On the other hand, I doubt that a competitor could learn anything significant from using BK. Actually, that's not quite true. I doubt that a competitor could learn anything more from personally using BK than from reading Documentation/BK-usage and similar documents. I'm fairly certain that everything that is really clever about BK would require as much effort to identity as something that could be reverse-engineered from BK as it did to work it out in the first place. You are, after all, constantly having to tell people that there are hard problems in version control; these people are hardly going to identify the hard problems and the solutions to them simply be using a tool which hides from the user just how hard the problems are. Linus has, at this point, used BK probably more intensely than anyone who doesn't work for BM (and quite possibly anyone who does). Linus is good enough to write a C compiler just because it seems like a good idea. Linus clearly cares a lot about version control and having it work right. But Linus hasn't decided to write his own version control system. Chances are that, if he hasn't done it, nobody else will.
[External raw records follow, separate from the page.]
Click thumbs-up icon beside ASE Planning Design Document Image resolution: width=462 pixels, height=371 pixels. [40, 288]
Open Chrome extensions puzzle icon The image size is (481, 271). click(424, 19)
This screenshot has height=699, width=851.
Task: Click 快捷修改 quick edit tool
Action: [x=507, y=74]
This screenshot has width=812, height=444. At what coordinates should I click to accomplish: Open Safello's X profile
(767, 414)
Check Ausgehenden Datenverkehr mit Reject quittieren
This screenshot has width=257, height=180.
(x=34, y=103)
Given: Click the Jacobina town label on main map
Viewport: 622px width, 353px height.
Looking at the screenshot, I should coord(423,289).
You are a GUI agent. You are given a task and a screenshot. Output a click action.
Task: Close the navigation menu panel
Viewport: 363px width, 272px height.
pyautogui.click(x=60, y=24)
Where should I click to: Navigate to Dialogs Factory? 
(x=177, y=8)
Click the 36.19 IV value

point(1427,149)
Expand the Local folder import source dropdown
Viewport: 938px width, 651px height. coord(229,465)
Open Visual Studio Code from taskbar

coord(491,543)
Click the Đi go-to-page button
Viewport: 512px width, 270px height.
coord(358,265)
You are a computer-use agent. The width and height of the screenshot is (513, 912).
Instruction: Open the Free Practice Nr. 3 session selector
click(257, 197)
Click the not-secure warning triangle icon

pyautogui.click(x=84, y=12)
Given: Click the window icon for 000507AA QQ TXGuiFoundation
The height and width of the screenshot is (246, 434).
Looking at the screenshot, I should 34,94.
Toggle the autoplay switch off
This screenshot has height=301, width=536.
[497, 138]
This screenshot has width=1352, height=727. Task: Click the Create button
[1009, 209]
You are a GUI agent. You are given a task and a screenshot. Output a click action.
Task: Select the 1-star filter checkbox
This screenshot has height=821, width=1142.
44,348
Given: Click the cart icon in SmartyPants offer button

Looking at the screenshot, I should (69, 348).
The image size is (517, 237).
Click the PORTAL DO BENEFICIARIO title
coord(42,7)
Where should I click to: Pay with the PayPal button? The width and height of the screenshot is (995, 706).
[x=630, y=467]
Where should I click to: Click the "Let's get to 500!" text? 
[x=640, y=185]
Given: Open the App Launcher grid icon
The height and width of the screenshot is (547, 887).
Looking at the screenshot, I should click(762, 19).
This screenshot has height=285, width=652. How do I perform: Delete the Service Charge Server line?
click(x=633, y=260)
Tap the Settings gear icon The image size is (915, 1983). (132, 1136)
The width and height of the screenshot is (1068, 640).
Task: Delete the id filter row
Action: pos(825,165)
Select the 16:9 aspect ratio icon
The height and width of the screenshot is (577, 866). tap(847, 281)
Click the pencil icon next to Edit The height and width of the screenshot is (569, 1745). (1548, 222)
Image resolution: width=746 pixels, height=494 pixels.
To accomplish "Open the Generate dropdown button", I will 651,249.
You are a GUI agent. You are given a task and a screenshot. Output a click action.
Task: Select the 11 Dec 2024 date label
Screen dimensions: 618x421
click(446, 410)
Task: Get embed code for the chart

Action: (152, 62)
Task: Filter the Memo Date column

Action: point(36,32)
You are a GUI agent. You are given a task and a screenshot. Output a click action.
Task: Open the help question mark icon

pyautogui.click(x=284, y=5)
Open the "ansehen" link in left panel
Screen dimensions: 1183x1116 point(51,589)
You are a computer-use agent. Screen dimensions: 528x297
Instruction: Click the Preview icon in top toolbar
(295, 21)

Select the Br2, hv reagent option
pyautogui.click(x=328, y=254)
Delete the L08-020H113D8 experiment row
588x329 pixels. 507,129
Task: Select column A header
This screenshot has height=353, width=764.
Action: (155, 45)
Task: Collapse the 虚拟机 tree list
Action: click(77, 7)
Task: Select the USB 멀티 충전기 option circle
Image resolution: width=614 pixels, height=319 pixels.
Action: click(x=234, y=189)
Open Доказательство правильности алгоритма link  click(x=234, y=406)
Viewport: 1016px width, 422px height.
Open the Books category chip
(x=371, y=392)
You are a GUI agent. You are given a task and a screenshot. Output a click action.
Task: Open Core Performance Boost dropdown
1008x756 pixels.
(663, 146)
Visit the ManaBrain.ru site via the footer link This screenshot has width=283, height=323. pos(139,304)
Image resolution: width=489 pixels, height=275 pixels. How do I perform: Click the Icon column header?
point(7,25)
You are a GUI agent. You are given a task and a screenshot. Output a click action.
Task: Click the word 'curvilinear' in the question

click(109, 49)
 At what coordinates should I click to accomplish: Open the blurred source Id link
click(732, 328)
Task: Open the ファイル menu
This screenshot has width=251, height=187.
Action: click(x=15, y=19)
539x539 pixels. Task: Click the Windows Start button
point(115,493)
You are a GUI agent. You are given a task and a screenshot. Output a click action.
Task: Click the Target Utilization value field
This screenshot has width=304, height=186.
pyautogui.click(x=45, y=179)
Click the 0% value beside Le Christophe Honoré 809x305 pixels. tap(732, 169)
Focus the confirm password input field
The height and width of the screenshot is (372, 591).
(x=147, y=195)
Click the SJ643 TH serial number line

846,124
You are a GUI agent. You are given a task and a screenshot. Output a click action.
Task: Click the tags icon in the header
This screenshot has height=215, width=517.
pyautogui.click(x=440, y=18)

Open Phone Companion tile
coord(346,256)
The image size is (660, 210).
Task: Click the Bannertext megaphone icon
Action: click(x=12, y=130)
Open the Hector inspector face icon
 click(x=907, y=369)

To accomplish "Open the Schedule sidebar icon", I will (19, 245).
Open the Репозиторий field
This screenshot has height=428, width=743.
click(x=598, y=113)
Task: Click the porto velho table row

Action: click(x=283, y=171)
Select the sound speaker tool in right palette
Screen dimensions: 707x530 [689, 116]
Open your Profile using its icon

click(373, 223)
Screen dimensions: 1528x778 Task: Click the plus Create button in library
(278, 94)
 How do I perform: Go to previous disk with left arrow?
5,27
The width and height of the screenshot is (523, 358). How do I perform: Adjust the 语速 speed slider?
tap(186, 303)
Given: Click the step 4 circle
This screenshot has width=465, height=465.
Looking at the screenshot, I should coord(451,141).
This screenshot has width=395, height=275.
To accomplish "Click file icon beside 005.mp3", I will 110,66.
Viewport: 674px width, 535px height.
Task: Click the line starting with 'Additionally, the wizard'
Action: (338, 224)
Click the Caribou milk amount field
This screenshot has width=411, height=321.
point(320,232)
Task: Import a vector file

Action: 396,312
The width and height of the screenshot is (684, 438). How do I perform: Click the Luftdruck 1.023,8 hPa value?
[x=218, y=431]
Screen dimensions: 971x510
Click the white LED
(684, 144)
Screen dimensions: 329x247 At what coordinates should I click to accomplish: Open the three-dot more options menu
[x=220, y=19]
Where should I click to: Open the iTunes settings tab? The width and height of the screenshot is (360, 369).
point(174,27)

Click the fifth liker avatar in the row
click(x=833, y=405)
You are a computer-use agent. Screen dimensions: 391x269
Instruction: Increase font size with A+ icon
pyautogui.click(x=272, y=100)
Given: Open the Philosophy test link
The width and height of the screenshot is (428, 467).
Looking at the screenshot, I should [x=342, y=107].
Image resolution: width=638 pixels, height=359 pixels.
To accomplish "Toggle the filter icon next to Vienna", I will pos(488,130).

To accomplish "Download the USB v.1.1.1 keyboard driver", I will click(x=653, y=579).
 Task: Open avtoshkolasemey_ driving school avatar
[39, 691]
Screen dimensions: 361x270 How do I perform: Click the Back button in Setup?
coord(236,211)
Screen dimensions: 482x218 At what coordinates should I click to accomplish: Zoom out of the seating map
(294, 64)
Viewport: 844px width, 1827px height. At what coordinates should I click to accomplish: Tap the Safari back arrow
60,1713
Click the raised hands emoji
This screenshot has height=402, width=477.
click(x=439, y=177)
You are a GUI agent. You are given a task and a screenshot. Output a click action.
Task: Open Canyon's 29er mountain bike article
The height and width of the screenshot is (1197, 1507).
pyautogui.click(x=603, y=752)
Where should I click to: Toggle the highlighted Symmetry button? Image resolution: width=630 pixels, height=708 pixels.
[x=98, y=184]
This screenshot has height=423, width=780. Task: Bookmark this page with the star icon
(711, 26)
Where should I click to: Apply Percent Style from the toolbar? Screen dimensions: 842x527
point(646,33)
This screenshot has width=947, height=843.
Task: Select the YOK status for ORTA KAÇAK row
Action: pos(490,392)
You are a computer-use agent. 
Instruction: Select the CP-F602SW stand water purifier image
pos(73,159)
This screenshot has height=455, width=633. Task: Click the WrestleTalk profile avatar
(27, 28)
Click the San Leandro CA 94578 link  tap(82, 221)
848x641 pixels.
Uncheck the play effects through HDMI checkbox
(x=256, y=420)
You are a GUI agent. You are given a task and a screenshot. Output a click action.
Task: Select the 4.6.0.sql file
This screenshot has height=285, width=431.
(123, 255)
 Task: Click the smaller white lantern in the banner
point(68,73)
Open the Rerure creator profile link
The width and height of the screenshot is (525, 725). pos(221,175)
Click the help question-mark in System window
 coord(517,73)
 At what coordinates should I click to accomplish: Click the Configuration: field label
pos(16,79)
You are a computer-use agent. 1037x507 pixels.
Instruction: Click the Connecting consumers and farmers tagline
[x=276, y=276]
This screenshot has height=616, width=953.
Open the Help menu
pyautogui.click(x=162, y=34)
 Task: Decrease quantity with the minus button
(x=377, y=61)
A number of years ago, I used Purify from Rational. It was pretty easy to tell what it was doing from what it produced (plus, there were whitepapers provided which explained a bit more). On the other hand, there was absolutely no danger of anyone reverse=engineering and reimplementing it from using it (Years later, valgrind came out, which has a similar effect but using a very different method). Rational was perfectly willing to let whoever wanted to buy and use Purify to work on whatever they wanted. For that matter, they even gave me tech support, despite me using a trial license at a point when my employer's license hadn't been renewed (they were fanatical about the quality of the software; I was just telling them that -fomit-frame-pointer should be mentioned as a reason you can't debug a program; they wanted to make it work for my case). As far as I can tell, Rational did well on Purify. So there's at least that example of a successful model: let anyone of no commercial significance use your software for free; let anyone whose budget is noticable buy a license for a lot of money; don't worry about the competition. Just focus on getting as many people as possible, whoever they are, to pay you and your developers.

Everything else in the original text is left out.